Le député LR de l'Yonne Guillaume Larrivé, le 11 juillet 2017 au siège des Républicains à Paris.

Le député LR de l'Yonne Guillaume Larrivé, le 11 juillet 2017 au siège des Républicains à Paris. - Bertrand Guay - AFP

Le député LR incarne l'opposition à la tête de la commission d'enquête de l'Assemblée, au côté de la présidente et co-rapporteure LaREM Yaël Braun-Pivet.

Il est de ceux qui mènent le bal des auditions pour faire la lumière sur l'affaire Benalla Guillaume Larrivé, député Les Républicains de la 1ère circonscription de l'Yonne et membre de la Commission des Lois, est co-rapporteur de la commission d'enquête parlementaire formée la semaine dernière en urgence.

Ancien conseiller juridique de Nicolas Sarkozy, puis directeur adjoint du cabinet de Brice Hortefeux au sein de plusieurs ministères et enfin député depuis 2012: l'avocat est un habitué de la vie politique comme parlementaire. 

L'élu de droite a notamment été de ceux qui, dès jeudi soir dernier, réclamaient la publicité des débats contre l'avis de la majorité.

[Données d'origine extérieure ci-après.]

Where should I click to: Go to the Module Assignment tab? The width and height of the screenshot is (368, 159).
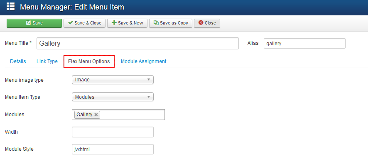144,61
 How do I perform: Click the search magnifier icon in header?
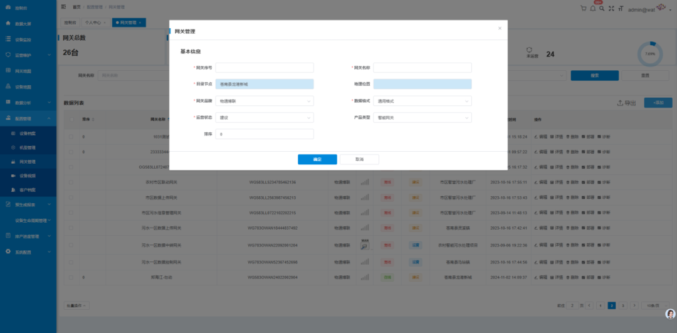[x=602, y=9]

Il y a trouvé un allié inattendu en la personne du député France insoumise Ugo Bernalicis, qui l'a également soutenu sur Twitter lorsque Christophe Castaner a déclaré sur notre antenne que Guillaume Larrivé voulait "un procès politique", n'ayant "pas demandé à auditionner le collaborateur mis en examen".

Ce à quoi le co-rapporteur a répondu: "J'ai officiellement demandé dès samedi, devant la commission des lois et par une note écrite, s'agissant du parti En marche que vous dirigez, la convocation notamment de votre collaborateur M. Crase et de vous-même".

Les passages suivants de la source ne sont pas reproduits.